--- START SELECTED TEXT ---

According to court documents, the defendants were also aware that they were making false or fraudulent yen LIBOR submissions. For example, on May 10, 2006, Robson admitted in an e-mail to Yagami that “it must be pretty embarrasing to set such a low libor. I was very embarrased to set my 6 mth—but wanted to help thomo [Thompson]. Tomorrow it will be more like 33 from me.” At times, Robson referred to the submissions that he submitted on behalf of his co-defendants as “ridiculously high” and “obscenely high” and acknowledged that his submissions would be so out of line with the other yen LIBOR panel banks that he might receive a phone call about them from the BBA or Thomson Reuters.
The charges in the indictment are merely accusations, and the defendants are presumed innocent unless and until proven guilty.
The investigation is being conducted by special agents, forensic accountants, and intelligence analysts in the FBI’s Washington Field Office. The prosecution is being handled by Senior Litigation Counsel Carol L. Sipperly and Trial Attorney Brian R. Young of the Criminal Division’s Fraud Section, and Trial Attorney Michael T. Koenig of the Antitrust Division. The Criminal Division’s Office of International Affairs has provided assistance in this matter.

--- END SELECTED TEXT ---
--- START SOURCE EXCERPT ---

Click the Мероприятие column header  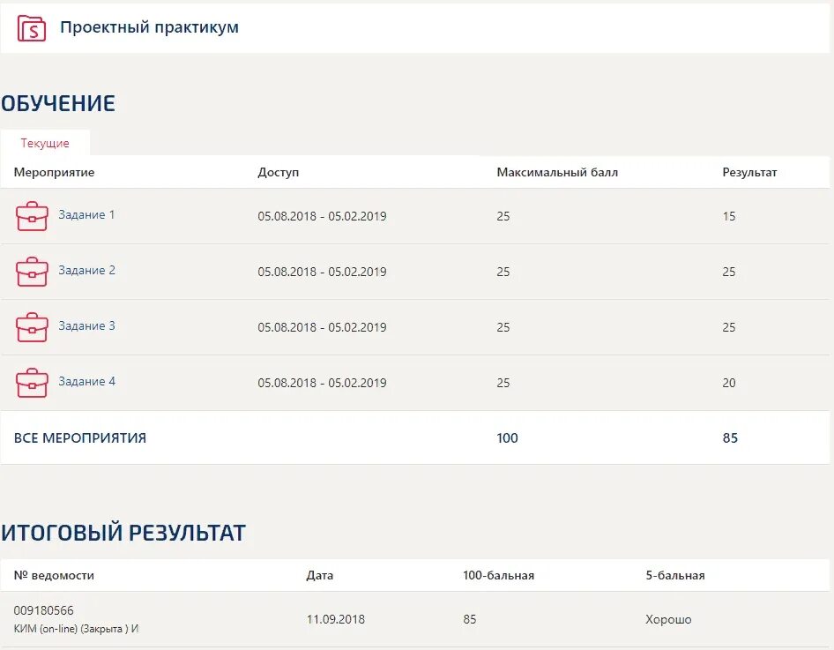(54, 173)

--- END SOURCE EXCERPT ---

__THINGS TO DO__
**A)** In the passage on the yen LIBOR case, which FBI office is conducting the investigation?
**B)** Carry on the passage about the yen LIBOR case, starting after its final sentence.

__ANSWERS FOR THE EXERCISE__
**A)** The FBI's Washington Field Office is conducting it.

**B)**
The Justice Department expresses its appreciation for the assistance provided by various enforcement agencies in the United States and abroad. The Commodity Futures Trading Commission’s Division of Enforcement referred this matter to the department and, along with the U.K. Financial Conduct Authority, has played a major role in the LIBOR investigation. The Securities and Exchange Commission also has played a significant role in the LIBOR series of investigations, and the department expresses its appreciation to the United Kingdom’s Serious Fraud Office for its assistance and ongoing cooperation. The department has worked closely with the Dutch Public Prosecution Service and the Dutch Central Bank in the investigation of Rabobank. Various agencies and enforcement authorities from other nations are also participating in different aspects of the broader investigation relating to LIBOR and other benchmark rates, and the department is grateful for their cooperation and assistance.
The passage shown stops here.